夢を追うチャンスは一度きりだろうか、それとも上限はないのだろうか。絶え間なく新たな番組が放送され、次世代スターの発掘の土壌となっているサバイバルオーディション番組。その中で近年、目を引く傾向がある。一度サバイバル番組で脱落した経験を持つ練習生が再度別の番組に出演して、夢を叶えるケースが増えているのだ。
【映像】デビュー有力視されるも最終で落選…再挑戦を決めた美しすぎる練習生
4月にME:Iの一員としてデビューを果たしたMIU(櫻井美羽)はその筆頭だ。彼女は2023年10月から12月まで放送された「PRODUCE 101 JAPAN THE GIRLS」(以下「日プガールズ」)にて、念願のデビューを決めた。
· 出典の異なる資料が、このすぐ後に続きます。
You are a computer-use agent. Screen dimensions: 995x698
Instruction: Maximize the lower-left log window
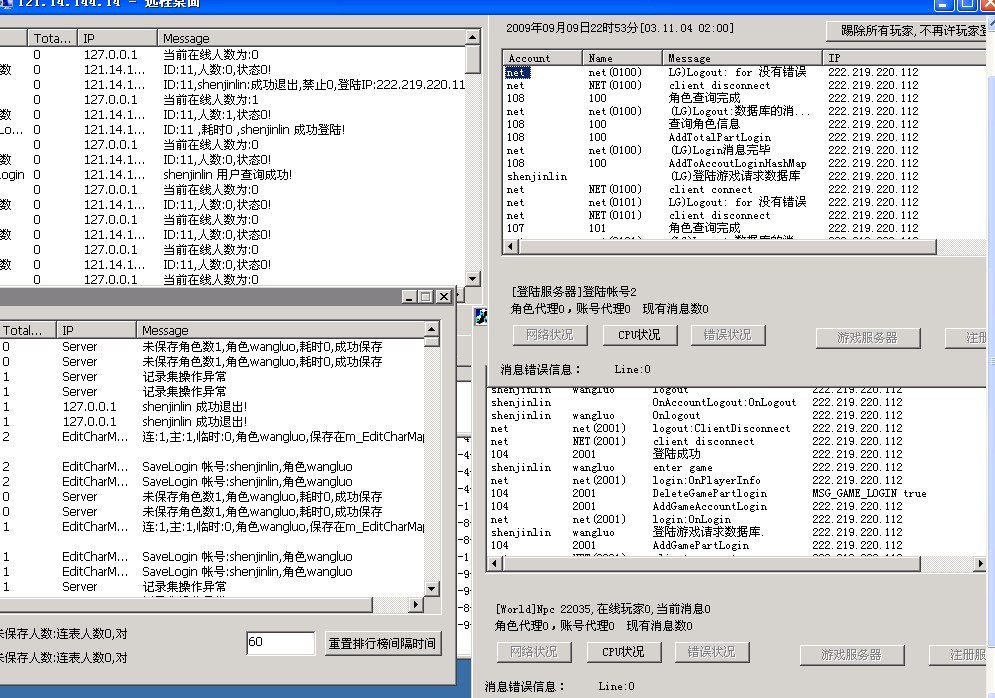pyautogui.click(x=426, y=297)
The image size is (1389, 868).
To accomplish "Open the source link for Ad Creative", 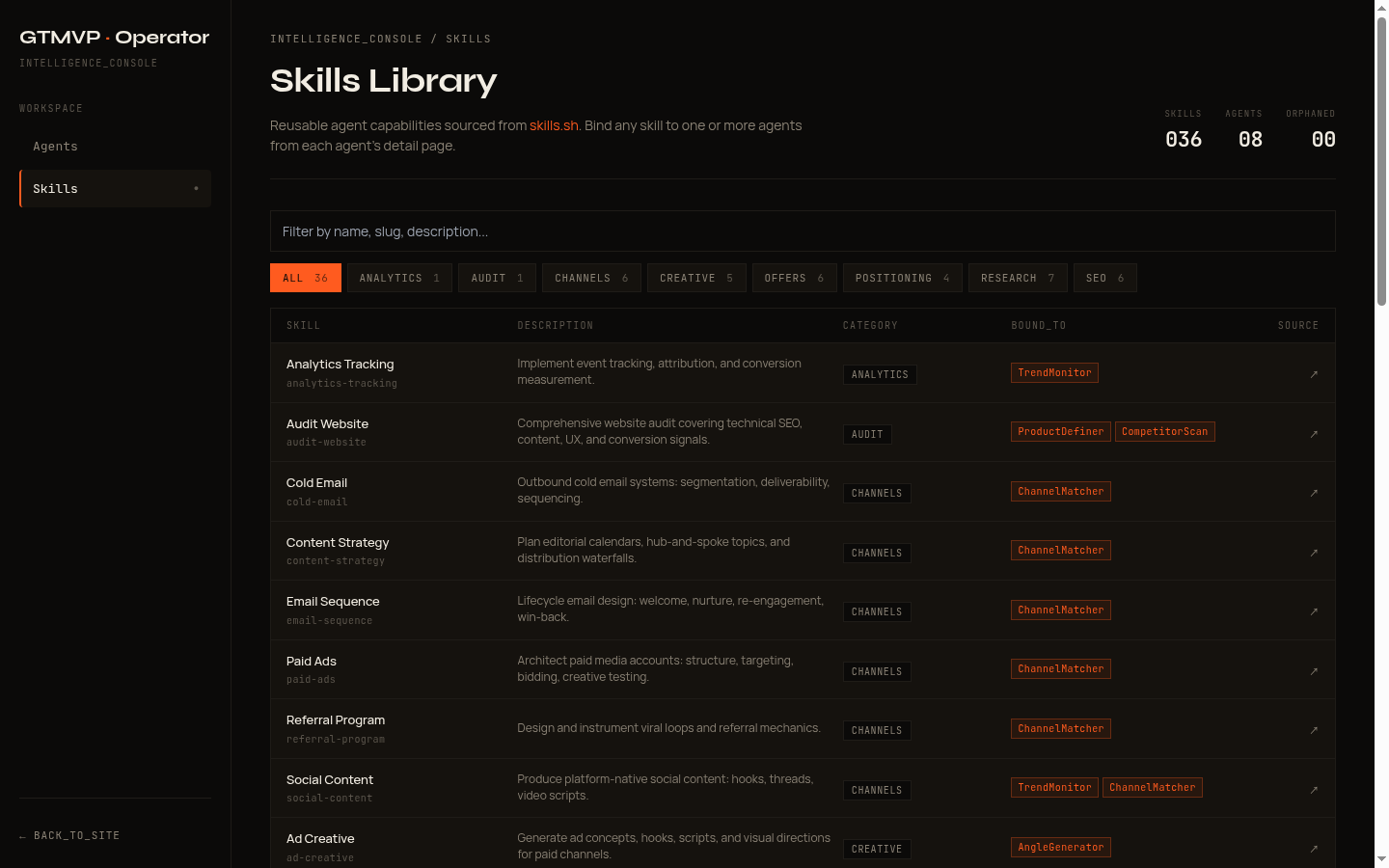I will coord(1314,849).
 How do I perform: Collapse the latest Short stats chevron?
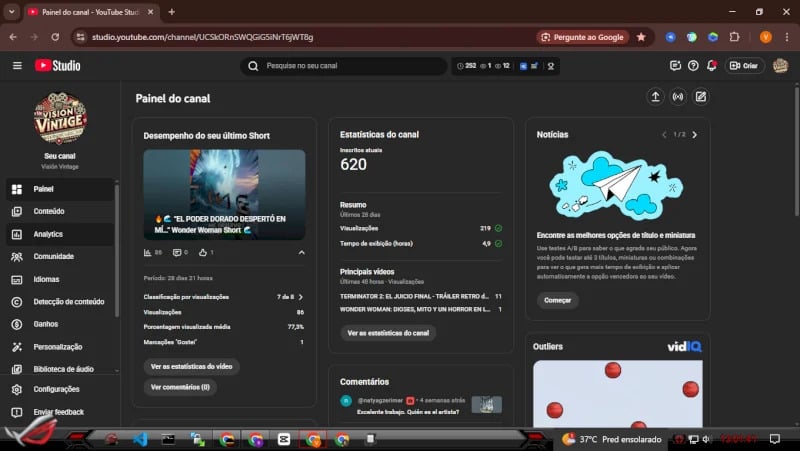tap(301, 253)
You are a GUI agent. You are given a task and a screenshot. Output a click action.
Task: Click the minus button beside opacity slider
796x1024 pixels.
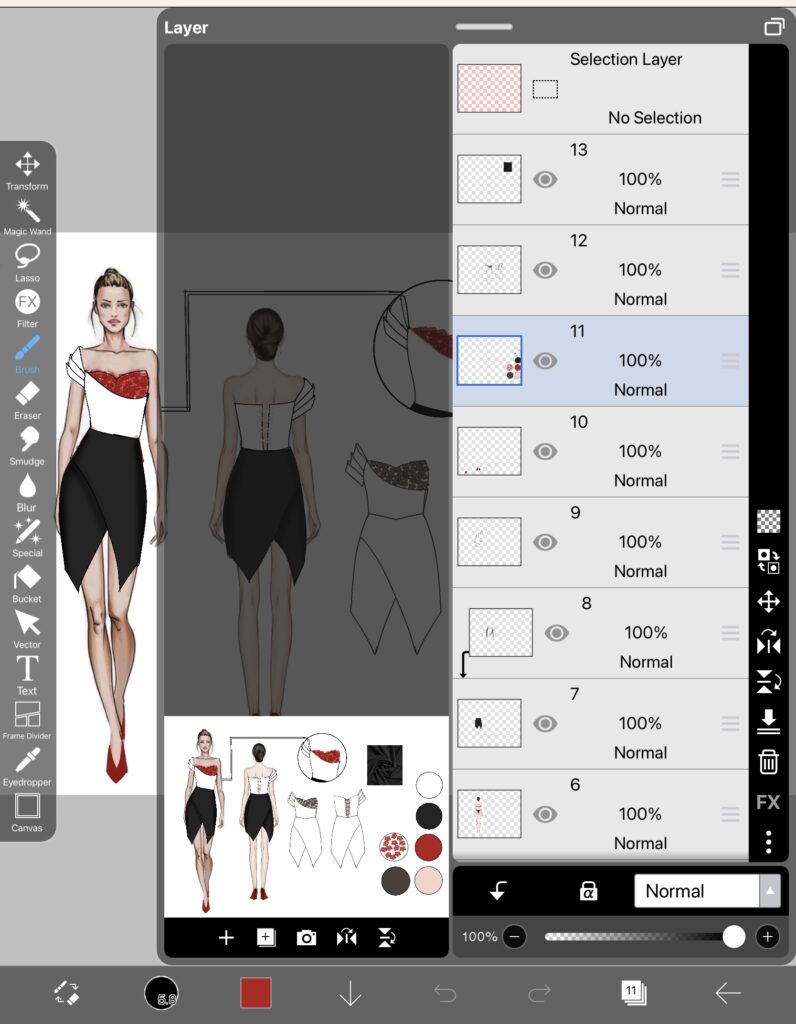(x=514, y=937)
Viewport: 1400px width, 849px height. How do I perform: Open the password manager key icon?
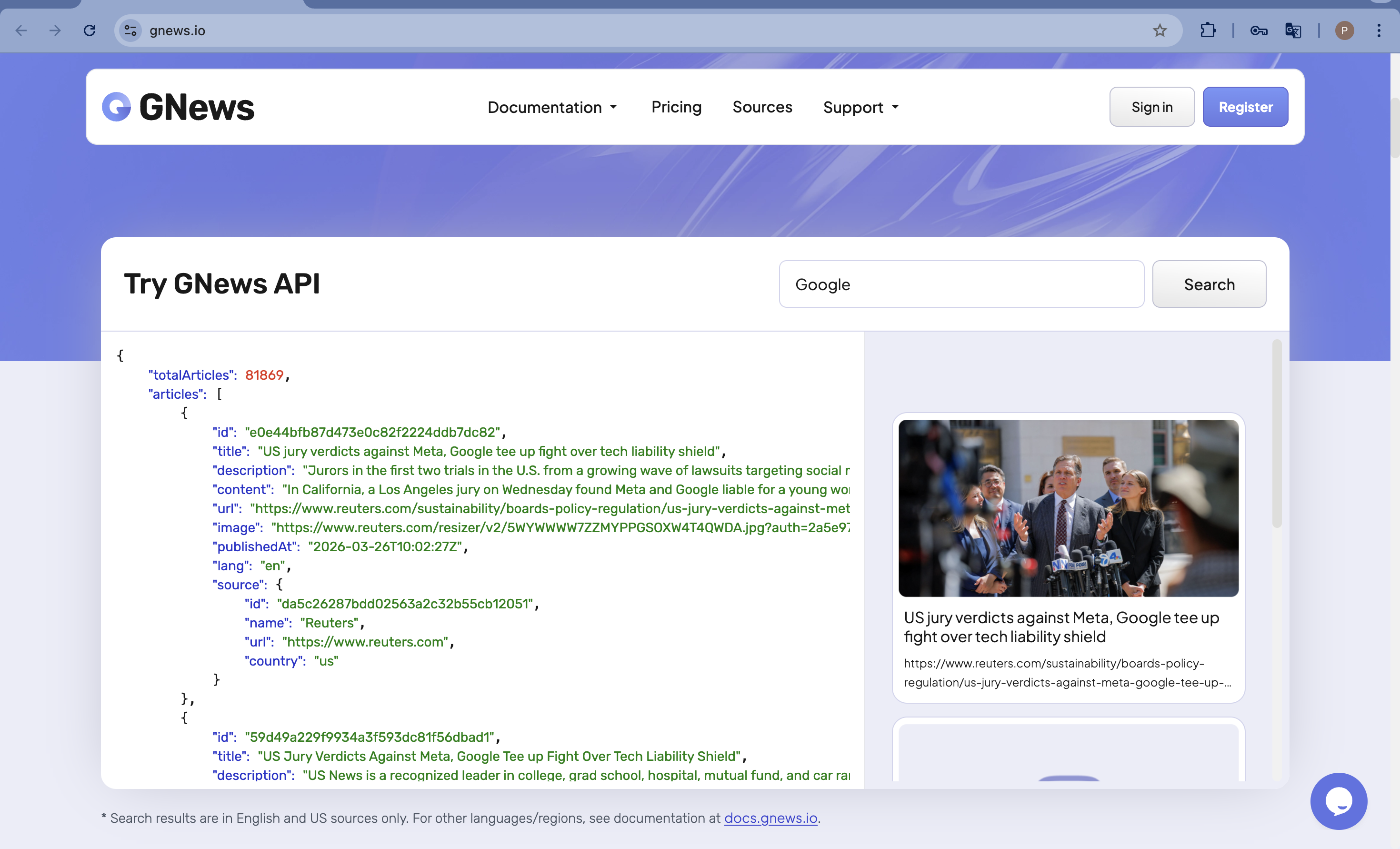coord(1258,30)
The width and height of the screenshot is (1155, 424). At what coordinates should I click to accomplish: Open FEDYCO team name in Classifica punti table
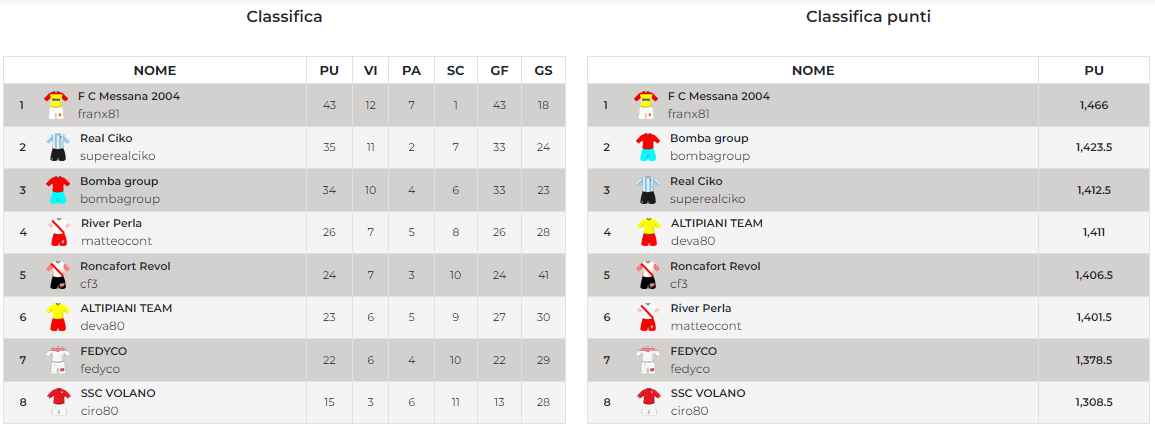coord(693,351)
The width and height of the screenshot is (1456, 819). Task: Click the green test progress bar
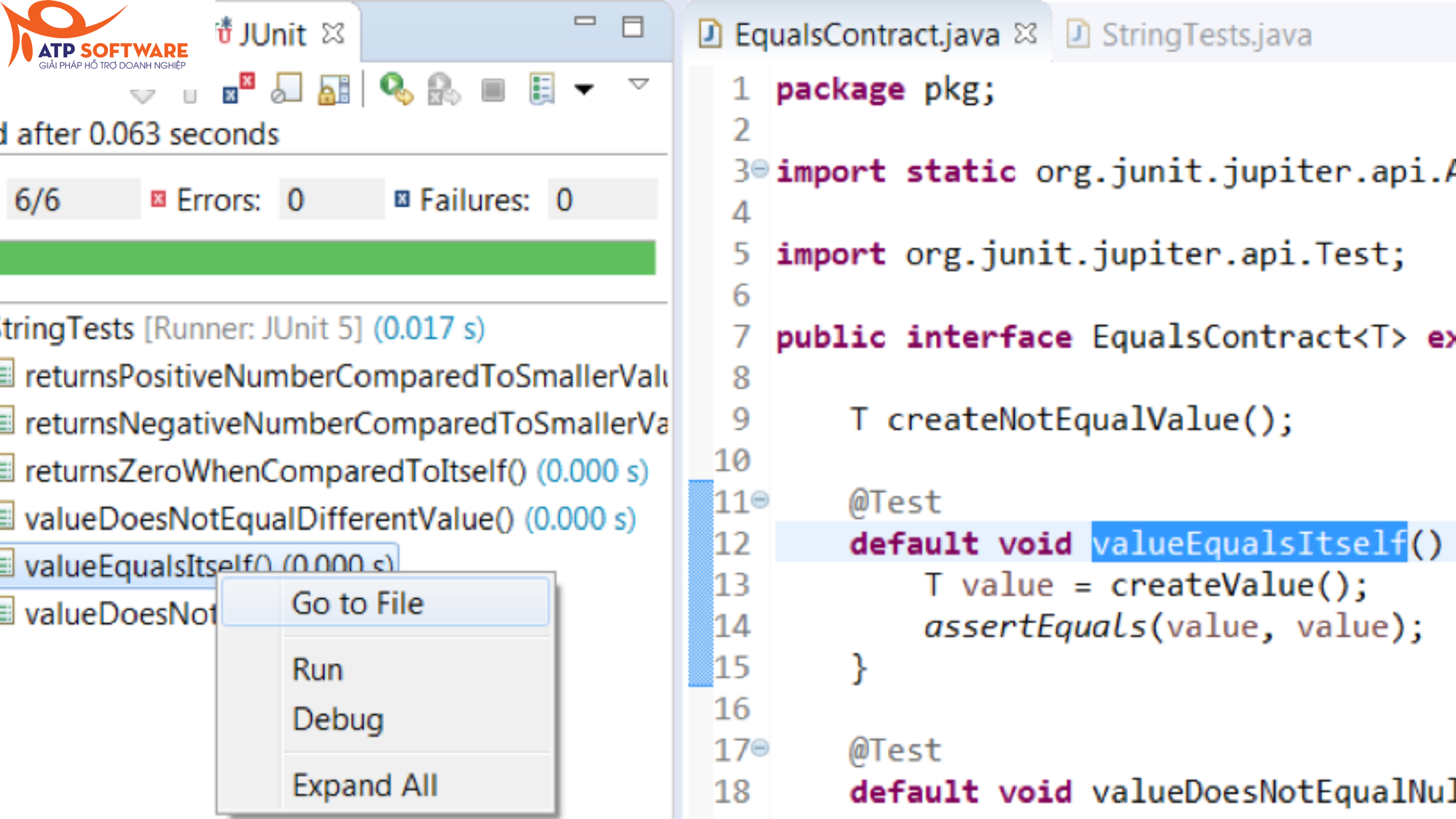[328, 258]
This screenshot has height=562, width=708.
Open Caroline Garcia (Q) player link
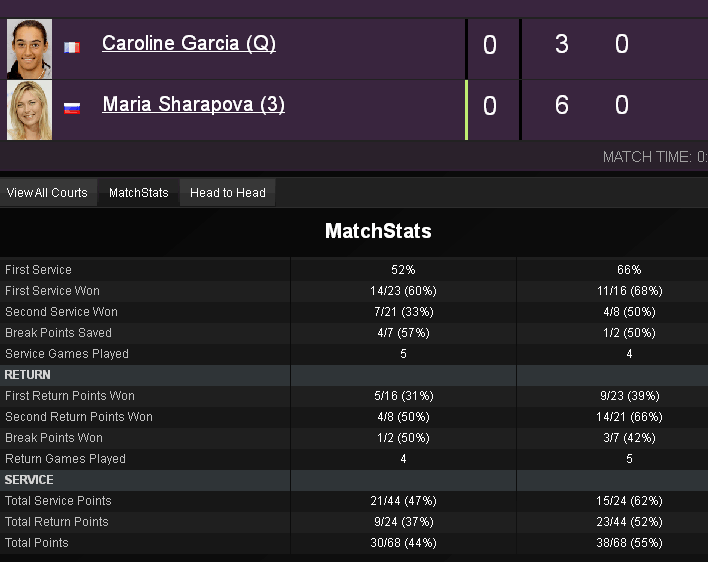[x=189, y=43]
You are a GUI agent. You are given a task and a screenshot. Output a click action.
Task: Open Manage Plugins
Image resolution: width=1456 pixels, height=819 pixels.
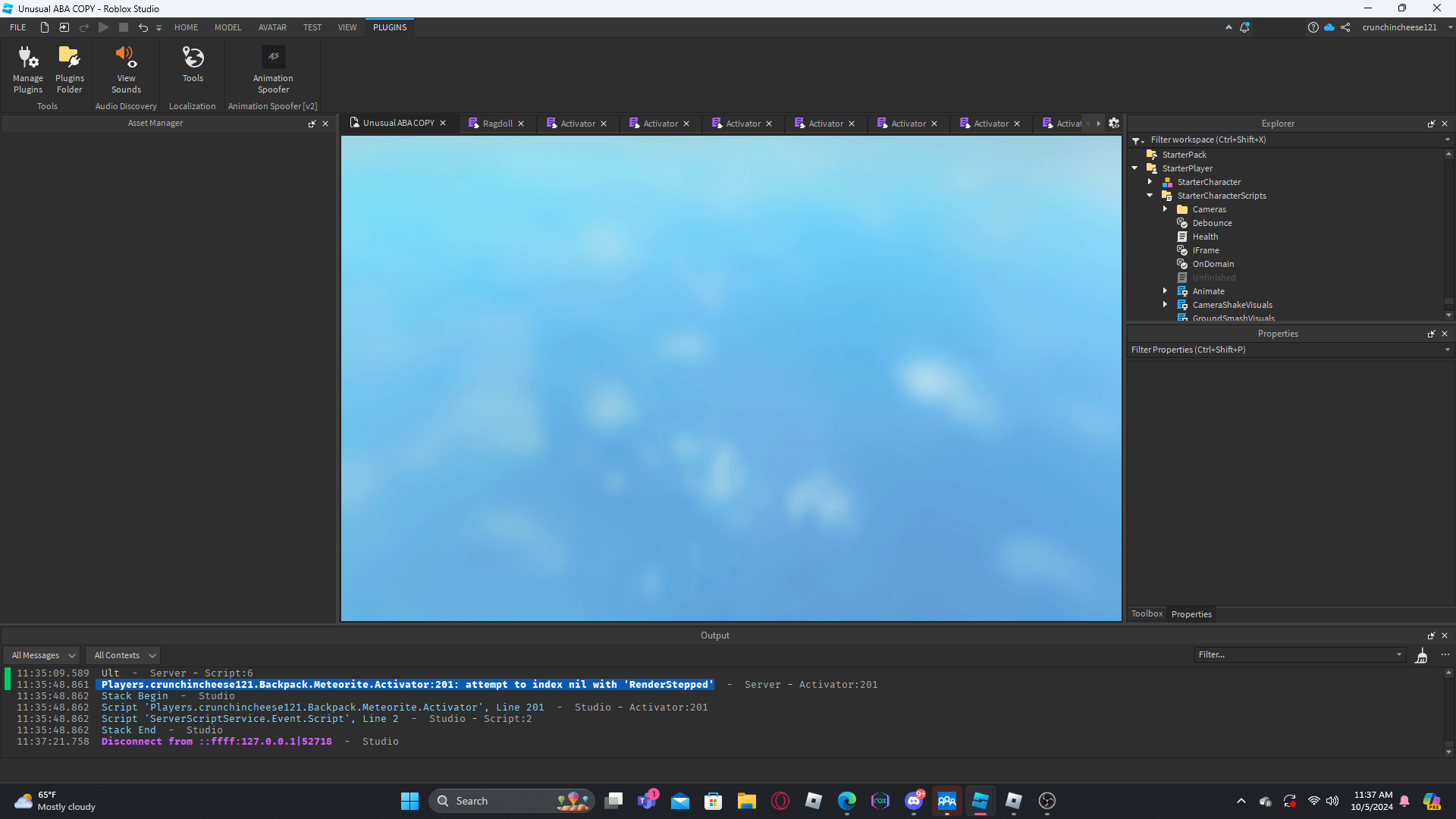(x=28, y=68)
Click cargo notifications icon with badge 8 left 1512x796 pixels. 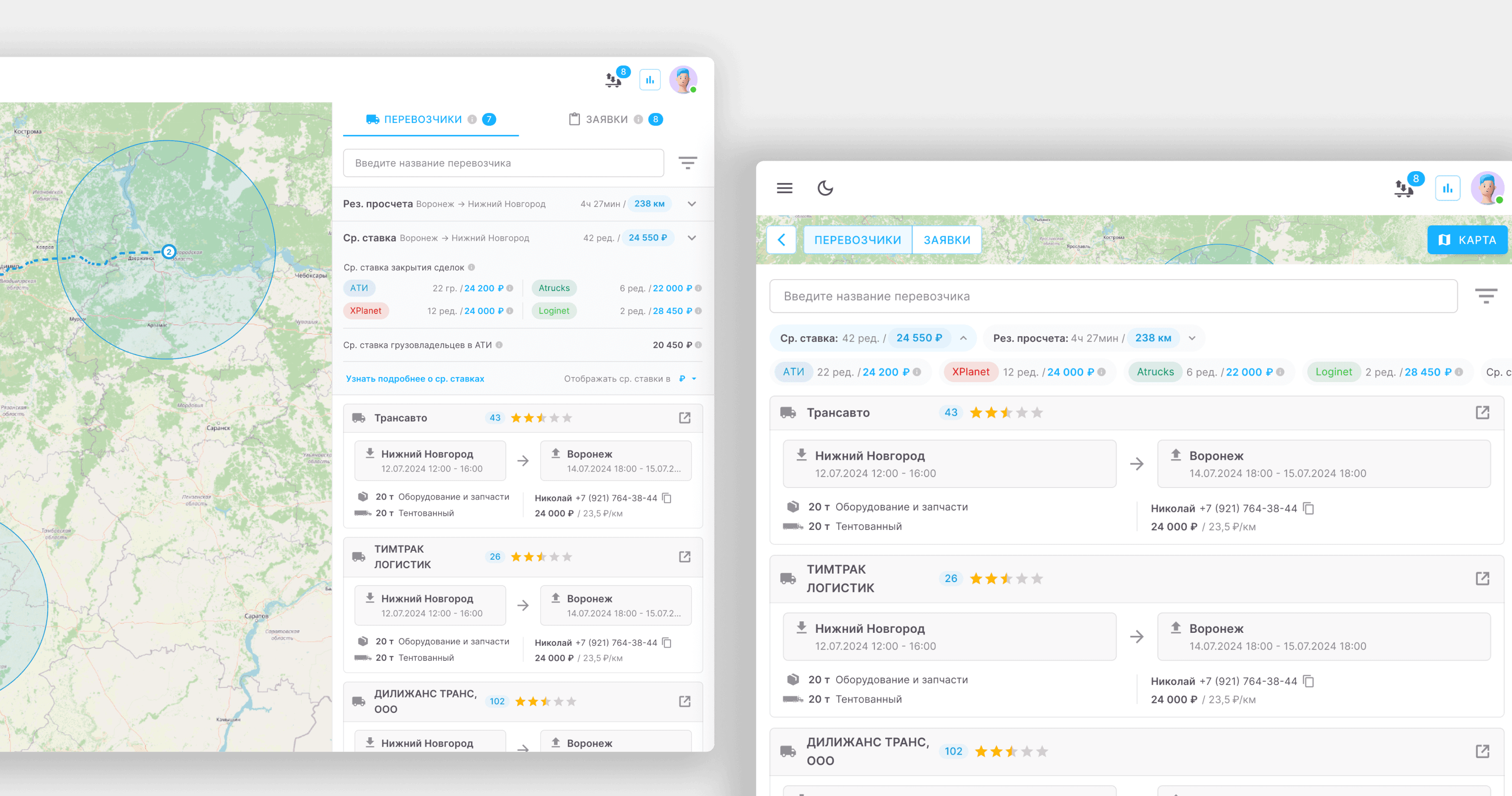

それまでMIUは、2020年にNiziUを生んだ「Nizi Project」、2021年にKep1erを生んだ「Girls Planet 999:少女祭典」(以下「ガルプラ」)に参加しており、“三度目の正直”で夢を叶えたのだ。「Nizi Project」「ガルプラ」ではクールな印象が強かったが、「日プガールズ」では彼女の不器用で人間らしい一面や、精神的にも成長していく姿が丁寧にフォーカスされ、多くの視聴者を虜にした。
また同じく「ガルプラ」に出演した池間琉杏(RUAN)は、今年2月から4月まで放送された「CHUANG ASIA(創造営2024)」に参加し、最終順位2位に。Gen1esのメンバーとしてデビューを決めた。「ガルプラ」の頃は歌もダンスも未経験だったRUAN。夢へ向かってひたむきに努力を重ね、「CHUANG ASIA 2024」では堂々としたパフォーマンスを見せて「絶対に1位を獲りたい」と何度も野心を見せていた姿が印象的だった。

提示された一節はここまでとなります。